Stored data entries:

----

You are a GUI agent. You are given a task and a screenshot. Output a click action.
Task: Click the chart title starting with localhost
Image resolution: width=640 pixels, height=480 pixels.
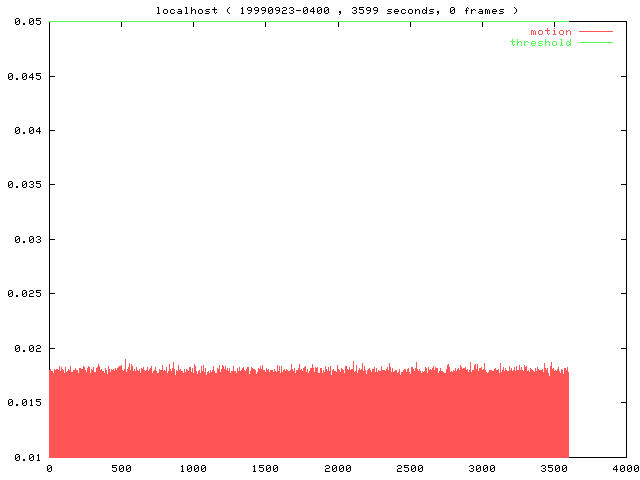(337, 10)
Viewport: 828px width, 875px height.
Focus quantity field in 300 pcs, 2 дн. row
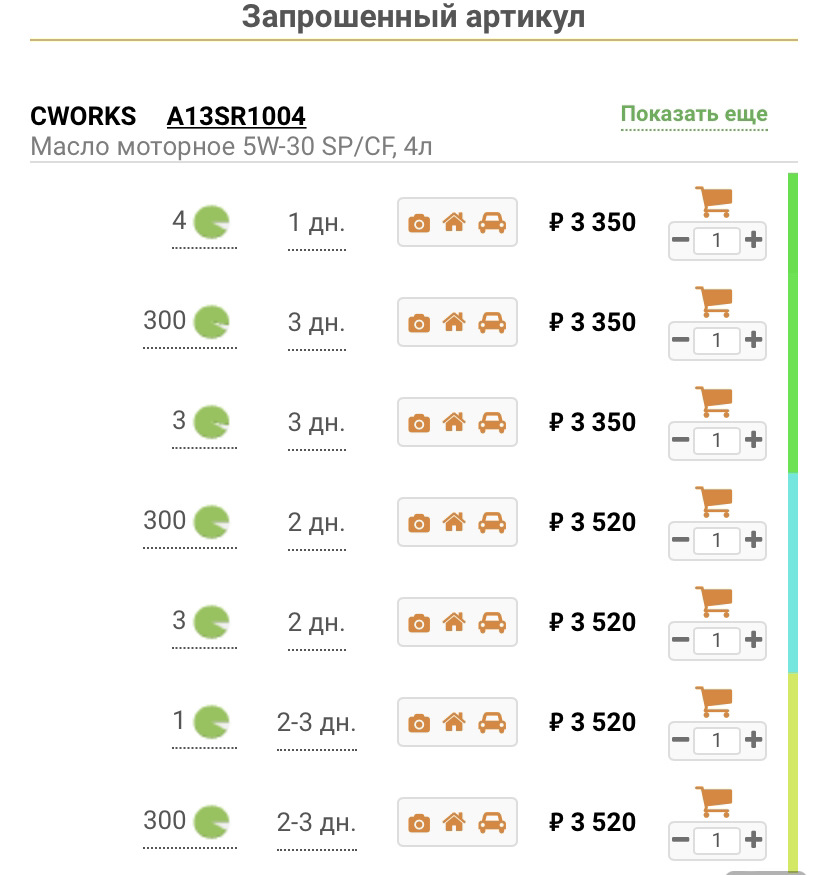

----

(OBJECTIVE) Copy the lines of the records above word for word, omitting the pictures.

(REPLY)
You are a GUI agent. You are given a task and a screenshot. Output a click action.
Task: Click the chart title starting with localhost
Image resolution: width=640 pixels, height=480 pixels.
(337, 10)
Viewport: 828px width, 875px height.
Focus quantity field in 300 pcs, 2 дн. row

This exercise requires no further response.